Another thread in the saga that is often missing in much of U.S. nuclear history is the secret testing done on civilians. One such individual was Ebb Cade, an African-American worker at the Oak Ridge facility. Driving to work one morning, on March 24, 1945, Cade accidentally drove off the road. When he woke, he found himself in a hospital with a host of injuries. “We’re going to take good care of you, Mr. Cade,” an anonymous doctor tells him. “You can trust us.” Later, this same doctor injects Cade with an unknown shot. The reader soon discovers that this “human product,” as the officials call Mr. Cade, was injected with plutonium, though he was never asked if he consented to be involved in an experiment to learn about the effect of plutonium on the human body, nor was he informed later. The officials casually discuss how Cade lost fifteen teeth due to the shot, but this is quickly rationalized—“He suffers from acute gum inflammation anyway”—before they offer the ultimate excuse: “But it was in the interest of science!” The book includes one other “human product” who is injected with plutonium, but there were many others. Eileen Welsome’s book The Plutonium Files: America’s Secret Medical Experiments in the Cold War (Dial Press) broke this story for the first time in 1999, and Alcante and Dodier make effective use of Welsome’s research.
Not only is the text of The Bomb engaging—and translated so well by Ivanka T. Hahenberger it feels as if it was written in English—but the illustrations keep the eye engaged as well. Bollée, who has published dozens of graphic novels in his native France, provides the expected “BOOOM” and “SCHBAM!!,” but the artwork shows great variety and versatility in technique. At one point we see a nightmare had by Klaus Fuchs, who spied on the Manhattan Project for the Russians; the hallucinatory style of the art here deftly conveys the terror of Fuchs’s dream.
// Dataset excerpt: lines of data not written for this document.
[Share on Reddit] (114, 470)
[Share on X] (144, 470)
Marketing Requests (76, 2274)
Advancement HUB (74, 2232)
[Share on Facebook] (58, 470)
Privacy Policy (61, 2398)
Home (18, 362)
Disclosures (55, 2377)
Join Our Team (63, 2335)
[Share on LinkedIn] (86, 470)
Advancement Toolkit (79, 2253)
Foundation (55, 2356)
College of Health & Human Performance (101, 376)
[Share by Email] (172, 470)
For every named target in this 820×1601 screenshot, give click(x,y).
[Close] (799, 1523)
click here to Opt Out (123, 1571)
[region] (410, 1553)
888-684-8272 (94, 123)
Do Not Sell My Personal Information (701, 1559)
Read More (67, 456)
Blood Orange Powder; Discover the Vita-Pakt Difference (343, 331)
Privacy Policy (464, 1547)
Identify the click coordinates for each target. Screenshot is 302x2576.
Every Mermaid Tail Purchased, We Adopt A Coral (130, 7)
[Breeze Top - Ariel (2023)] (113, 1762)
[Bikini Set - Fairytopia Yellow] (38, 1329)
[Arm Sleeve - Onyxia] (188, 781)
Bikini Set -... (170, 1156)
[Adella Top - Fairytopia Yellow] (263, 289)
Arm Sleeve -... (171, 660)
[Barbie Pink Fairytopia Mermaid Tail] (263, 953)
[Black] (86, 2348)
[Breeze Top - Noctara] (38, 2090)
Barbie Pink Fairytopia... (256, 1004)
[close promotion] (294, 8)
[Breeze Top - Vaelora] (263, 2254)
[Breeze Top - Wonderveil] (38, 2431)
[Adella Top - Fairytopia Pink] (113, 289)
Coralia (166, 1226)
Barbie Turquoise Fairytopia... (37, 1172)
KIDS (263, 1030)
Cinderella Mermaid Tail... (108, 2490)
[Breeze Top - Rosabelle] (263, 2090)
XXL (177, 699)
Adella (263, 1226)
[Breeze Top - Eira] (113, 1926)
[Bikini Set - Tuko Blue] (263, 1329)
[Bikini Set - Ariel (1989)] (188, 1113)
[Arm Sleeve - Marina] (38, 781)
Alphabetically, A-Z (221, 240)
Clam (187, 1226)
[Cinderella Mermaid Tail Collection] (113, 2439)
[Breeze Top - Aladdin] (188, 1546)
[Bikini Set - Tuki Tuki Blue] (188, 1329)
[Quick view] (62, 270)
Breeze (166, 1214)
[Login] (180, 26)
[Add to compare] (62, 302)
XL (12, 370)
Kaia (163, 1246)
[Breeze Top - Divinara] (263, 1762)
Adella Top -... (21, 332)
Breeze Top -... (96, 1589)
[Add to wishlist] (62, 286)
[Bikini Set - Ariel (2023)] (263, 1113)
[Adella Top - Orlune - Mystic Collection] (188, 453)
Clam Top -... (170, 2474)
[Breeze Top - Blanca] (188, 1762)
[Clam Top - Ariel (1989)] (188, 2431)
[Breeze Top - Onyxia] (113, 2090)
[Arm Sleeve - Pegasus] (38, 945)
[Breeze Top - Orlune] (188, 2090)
The depictions of bodies in Hiroshima set aflame by the atomic bomb are also vividly disturbing—as they should be.
While a graphic book might not be the first choice of a reader who wants a detailed history of the creation of the atomic bomb, The Bomb would be a good place to start for those who want a stirring and factually accurate (except for the creation of a Japanese family in Hiroshima) account. And should anyone think that our atomic history no longer concerns us, consider the words of uranium that close the book: “And so, you think this is the end of my story? What if it’s only the beginning?”